Together with the BSC, Grieve and his team are working on a new app, Canairy. The app will, for the first time, be able monitor exposure of these health harming particles to outdoor workers, a vulnerable group because of the length of time they are outside.
“We walk through [air pollution] when we’re commuting or in lunchtime but for outdoor workers they’re in it all the time,” he said.
Canairy will draw on KCL’s sophisticated mapping model, which takes in monitoring station data, weather stations, and traffic data to produce readings of concentration of pollutant down to a 20 by 20 metre grid.

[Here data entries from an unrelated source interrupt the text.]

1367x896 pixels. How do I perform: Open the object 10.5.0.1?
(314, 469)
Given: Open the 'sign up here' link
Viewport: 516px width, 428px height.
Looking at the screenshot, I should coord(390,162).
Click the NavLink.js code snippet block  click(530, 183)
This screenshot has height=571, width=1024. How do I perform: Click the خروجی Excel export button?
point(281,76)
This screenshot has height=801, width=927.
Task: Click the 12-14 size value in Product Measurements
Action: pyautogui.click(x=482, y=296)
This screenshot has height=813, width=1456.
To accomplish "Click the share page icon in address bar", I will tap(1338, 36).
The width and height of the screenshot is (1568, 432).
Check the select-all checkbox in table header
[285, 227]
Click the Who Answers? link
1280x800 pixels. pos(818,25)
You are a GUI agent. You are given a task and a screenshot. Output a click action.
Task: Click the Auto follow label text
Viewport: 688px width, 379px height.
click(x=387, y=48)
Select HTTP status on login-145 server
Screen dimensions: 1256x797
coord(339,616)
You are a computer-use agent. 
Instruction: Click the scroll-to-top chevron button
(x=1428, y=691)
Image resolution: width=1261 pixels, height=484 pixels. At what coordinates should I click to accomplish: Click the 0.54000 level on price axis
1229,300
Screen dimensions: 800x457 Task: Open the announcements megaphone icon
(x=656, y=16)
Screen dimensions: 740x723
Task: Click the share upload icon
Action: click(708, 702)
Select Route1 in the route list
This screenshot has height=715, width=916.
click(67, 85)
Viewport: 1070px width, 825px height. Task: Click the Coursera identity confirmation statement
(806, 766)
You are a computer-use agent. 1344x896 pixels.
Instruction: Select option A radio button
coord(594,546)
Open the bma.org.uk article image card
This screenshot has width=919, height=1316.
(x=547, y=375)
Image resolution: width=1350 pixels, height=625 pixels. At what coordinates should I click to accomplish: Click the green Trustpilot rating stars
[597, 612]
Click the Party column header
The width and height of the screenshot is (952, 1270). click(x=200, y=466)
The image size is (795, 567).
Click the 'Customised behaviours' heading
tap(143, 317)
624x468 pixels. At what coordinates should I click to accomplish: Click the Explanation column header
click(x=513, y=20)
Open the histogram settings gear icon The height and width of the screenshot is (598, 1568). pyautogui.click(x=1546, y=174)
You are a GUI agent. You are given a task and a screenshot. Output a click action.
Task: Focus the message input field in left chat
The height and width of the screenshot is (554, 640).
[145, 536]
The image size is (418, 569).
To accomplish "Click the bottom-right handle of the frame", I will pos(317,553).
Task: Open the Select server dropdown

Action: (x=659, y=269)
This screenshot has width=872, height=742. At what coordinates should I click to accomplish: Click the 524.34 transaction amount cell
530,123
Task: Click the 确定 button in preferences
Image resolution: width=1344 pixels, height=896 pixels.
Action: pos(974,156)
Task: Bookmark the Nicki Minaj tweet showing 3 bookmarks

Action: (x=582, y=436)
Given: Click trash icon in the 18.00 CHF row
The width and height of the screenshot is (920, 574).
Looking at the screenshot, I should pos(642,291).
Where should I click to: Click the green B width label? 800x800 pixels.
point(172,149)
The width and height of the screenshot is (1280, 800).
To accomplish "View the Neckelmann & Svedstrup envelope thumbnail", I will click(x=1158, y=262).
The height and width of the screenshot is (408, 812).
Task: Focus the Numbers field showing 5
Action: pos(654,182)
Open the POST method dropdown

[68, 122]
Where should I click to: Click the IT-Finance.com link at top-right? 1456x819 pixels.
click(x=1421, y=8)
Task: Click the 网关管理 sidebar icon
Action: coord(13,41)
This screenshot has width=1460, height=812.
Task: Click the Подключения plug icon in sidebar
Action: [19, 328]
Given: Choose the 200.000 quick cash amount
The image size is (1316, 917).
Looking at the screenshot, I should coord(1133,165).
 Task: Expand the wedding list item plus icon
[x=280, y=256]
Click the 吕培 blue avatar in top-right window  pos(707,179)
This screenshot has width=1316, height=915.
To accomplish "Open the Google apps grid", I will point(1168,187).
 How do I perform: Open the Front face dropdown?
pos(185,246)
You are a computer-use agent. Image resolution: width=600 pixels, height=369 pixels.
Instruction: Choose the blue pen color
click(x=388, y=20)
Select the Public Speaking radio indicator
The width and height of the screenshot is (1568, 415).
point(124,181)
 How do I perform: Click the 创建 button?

The grid will show the concentration of the three air pollutants that we know are most damaging to human health – fine particulate matter PM2.5, nitrogen dioxide and ozone.
“We want to empower [the app] users to show them what exposure is. Currently no one knows. If you’re working by a busy road you don’t know exactly what it is. We want to offer it to people to say, this is what your exposure is," said Grieve.
Head of campaigns at the British Safety Council, Matthew Holder, said the idea for Cainairy came from a report produced by the Royal College of Physicians that identified outdoor workers, along with children and people with pre-existing health conditions like asthma as one of three groups of people most vulnerable to air pollution. It found that around 40,000 deaths are attributable to exposure to outdoor air pollution in the UK each year.
Mr Holder said: “This is about using the technology in London we’ve got for the purpose of worker health. Secondly, the data will help people in real time, every day, reduce their exposure; the employers, when they do risk assessments or how they structure their work, when and what time they place their workers outside.”
Canairy will be launched next year after being trialed by supporters including Kier Group. Although it is for use in London only, it is part of the wider campaign Time to Breathe, which will raise awareness and drive change around health and air pollution in the UK.
Holder hopes the app could also lead to a much better understanding of the impacts of air pollution on outdoor workers’ health: “As we collect data and hopefully get lots of supporters we can develop policy and research – could there be an outdoor worker workplace exposure limit? Could there be time limits to how long outdoor workers work when there are outdoor high pollution levels?
“On the research side, [we could] follow a cohort of workers and check their health and against the data coming out of the app. There are big opportunities but it requires your support, so get in touch. We need to get information and act now rather than do nothing, we don’t want air pollution to be another asbestos.”